Research Seminars
Less is more: sparse representations for audio
Laurent Daudet
Musical Acoustics Group, D'Alembert Institute for Mechanical Engineering,
University Pierre-and-Marie-Curie - Paris 6
Tuesday 2 June 2009, 15:00, Room 105
Abstract
This talk will be focused on signal modeling using sparse decompositions in overcomplete
dictionaries, with a strong focus on audio signals. In such models,
a signal is approximated by combining a small number of elementary
waveforms ("atoms"), taken from a very large collection ("dictionary"). This provides extra flexibility (e.g. apparently avoids time-frequency resolution
constraints) but comes with increased complexity over standard
Fourier-based analysis. Greedy techniques have however been developed
that provide near-optimal decompositions in reasonable computational
cost, i.e. applicable on large-scale multimedia databases.

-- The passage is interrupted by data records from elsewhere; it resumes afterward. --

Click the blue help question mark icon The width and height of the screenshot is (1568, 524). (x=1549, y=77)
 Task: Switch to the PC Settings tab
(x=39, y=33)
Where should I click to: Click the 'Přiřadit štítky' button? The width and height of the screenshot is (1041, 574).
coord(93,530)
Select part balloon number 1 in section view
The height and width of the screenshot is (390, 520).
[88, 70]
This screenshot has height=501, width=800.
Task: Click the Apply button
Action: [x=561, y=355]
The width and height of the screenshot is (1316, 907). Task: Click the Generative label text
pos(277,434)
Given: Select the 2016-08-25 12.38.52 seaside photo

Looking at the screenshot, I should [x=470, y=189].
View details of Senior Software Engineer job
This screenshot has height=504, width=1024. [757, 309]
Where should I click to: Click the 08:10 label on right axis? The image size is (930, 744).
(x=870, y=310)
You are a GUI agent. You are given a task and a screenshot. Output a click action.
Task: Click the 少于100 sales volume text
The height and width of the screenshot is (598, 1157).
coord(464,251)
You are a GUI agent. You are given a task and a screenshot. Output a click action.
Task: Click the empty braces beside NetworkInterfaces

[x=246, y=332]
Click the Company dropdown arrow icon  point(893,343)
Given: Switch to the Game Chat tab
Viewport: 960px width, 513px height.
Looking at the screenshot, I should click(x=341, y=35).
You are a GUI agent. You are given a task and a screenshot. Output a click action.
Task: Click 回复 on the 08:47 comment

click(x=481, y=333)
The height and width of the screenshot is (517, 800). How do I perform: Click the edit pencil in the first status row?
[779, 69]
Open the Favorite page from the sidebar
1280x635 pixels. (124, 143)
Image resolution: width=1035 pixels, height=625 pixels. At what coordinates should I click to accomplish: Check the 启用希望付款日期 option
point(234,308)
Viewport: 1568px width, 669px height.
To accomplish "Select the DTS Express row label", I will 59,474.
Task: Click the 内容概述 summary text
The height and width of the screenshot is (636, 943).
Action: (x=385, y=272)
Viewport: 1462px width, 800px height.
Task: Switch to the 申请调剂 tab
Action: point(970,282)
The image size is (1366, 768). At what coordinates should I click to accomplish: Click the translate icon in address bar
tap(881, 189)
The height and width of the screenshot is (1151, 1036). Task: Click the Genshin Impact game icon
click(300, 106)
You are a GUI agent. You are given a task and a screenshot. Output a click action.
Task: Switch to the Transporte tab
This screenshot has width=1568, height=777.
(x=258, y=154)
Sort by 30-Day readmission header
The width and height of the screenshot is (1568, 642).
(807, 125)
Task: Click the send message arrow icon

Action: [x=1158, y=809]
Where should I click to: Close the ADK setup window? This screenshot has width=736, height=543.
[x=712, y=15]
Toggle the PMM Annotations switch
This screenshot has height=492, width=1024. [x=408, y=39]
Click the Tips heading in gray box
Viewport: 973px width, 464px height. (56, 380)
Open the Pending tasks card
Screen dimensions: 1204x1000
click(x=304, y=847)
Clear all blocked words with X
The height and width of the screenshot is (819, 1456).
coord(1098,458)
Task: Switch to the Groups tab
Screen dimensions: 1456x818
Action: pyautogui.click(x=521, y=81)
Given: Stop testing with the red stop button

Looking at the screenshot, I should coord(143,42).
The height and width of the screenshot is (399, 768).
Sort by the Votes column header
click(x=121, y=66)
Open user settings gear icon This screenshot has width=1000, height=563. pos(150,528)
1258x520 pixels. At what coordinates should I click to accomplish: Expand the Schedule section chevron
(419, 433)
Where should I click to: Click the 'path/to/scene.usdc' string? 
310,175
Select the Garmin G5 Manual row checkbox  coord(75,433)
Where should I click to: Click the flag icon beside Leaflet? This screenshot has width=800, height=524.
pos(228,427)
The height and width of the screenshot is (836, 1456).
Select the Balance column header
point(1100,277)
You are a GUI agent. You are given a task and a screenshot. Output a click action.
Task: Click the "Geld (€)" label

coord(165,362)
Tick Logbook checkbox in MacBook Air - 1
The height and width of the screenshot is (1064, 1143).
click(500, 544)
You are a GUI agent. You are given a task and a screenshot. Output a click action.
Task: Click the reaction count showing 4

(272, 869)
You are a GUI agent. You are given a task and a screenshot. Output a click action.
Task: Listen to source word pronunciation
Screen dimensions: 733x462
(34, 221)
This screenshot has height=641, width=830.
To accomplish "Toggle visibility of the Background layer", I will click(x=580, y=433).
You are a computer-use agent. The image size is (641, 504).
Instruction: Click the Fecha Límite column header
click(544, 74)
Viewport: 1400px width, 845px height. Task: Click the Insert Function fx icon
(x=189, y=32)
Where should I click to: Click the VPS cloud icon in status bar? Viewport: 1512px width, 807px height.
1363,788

After
a general overview, I will discuss recent applications that takes
advantage of sparsity, combining scalable audio coding with Music
Information Retrieval applications.
Bio
Laurent Daudet is Associate Professor at the Pierre-and-Marie-Curie University
(UPMC aka Paris 6), France. He's also Visiting Senior Lecturer
at Queen Mary University of London. After a physics education
at the Ecole Normale Superieure, Paris, France, he received a
Ph.D. degree in applied mathematics from the Universite de Provence,
Marseille, France, in 2000. In 2001 and 2002, he was an EU Marie
Curie Post-doctoral Fellow with Prof Mark Sandler at the Centre
for Digital Music at Queen Mary University of London. Since 2002,
he has been working at UPMC where he joined the Musical Acoustics
Laboratory (LAM), now part of the D'Alembert Institute for mechanical
engineering. He is author or coauthor of over 70 publications
on various aspects of digital audio signal processing. His research
focuses mainly on applications of sparse signal processing for
the analysis and synthesis of audio signals.